Conceptual frameworks offer important guidance to teachers from a variety of disciplines. In health care, ideas from the invitational, constructivist, transformative, and Indigenous worldviews are particularly useful. Invitational views highlight welcoming learning environments that promote a climate of trust, respect, and optimism. A constructivist view emphasizes valuing what learners already know and builds instructional scaffolds to promote independence and extend existing knowledge. A transformative view stresses shifts in students’ assumptions and gears learning experiences to triggering new insights and provoking critical reflection. Clinical learning activities that can provoke critical reflection include reflective journalling and case studies. An Indigenous view emphasizes the importance of “coming to” learning with an open mind and heart and adopting a holistic way of thinking that embraces interconnectivity with self, the land, and others.

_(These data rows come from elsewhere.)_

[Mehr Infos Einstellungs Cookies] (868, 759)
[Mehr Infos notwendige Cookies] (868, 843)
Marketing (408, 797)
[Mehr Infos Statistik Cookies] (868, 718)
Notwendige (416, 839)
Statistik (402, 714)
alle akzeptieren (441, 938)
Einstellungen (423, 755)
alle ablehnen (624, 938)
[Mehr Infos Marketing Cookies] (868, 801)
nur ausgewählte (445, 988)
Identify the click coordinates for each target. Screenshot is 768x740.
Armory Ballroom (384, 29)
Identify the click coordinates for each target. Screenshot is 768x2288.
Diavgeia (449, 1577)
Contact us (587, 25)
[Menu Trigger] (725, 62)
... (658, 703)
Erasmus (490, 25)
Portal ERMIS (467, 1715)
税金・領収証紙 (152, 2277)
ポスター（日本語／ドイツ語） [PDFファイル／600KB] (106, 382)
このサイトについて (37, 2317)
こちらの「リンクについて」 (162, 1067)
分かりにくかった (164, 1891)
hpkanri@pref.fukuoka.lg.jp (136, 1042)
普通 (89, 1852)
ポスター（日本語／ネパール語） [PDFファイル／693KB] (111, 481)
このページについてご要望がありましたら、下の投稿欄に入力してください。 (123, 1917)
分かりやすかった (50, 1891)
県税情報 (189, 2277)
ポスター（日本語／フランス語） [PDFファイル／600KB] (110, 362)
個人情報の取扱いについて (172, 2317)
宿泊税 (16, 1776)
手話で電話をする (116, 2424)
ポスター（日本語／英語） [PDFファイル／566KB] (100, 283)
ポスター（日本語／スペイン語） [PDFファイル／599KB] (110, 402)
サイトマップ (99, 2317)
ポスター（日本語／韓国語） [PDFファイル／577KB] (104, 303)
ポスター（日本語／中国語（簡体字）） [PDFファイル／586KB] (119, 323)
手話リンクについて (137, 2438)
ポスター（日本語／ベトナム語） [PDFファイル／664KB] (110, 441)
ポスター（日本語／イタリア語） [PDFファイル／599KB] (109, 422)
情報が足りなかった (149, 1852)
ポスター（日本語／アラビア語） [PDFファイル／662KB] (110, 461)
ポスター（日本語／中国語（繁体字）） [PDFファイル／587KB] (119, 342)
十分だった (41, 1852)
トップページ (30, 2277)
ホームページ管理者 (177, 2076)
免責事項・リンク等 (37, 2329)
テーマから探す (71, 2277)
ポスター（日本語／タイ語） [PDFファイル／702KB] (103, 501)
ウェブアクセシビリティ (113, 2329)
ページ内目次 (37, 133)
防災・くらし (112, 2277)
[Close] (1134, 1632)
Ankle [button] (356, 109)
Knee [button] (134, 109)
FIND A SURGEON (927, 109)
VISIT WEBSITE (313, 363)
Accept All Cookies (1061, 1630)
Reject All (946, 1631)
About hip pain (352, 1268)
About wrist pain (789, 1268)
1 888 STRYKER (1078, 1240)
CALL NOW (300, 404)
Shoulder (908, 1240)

Students who attend programs in postsecondary or higher education settings are considered adult learners. Theories and models from the field of adult education are based on the assumptions that adults bring life experiences to any learning event, that their learning needs are likely related to their changing social roles, and that they are motivated by internal rather than external factors. Adults learn best when addressing real-life problems, and they want to apply what they learn immediately. Foundational elements grounding most adult education theories are that adult learners value self-direction, experiential learning, and collaboration. Self-direction involves the ability to select, manage, and assess many of the activities needed for a learning experience. Experiential learning, or “learning by doing, ” means actually doing an activity and then reflecting analytically on the experience and imagining how the learning could apply beyond a particular setting. Collaboration involves sharing the responsibility for learning among groups of students and reducing hierarchical relationships between teachers and students.
In summary, in this chapter, we cast a spotlight on the notion that teaching can and should be viewed as a scholarly practice. The discipline of education offers clinical teachers a rich and abundant body of knowledge. Drawing from and contributing to this body of knowledge can be an exciting and fulfilling part of clinical teaching.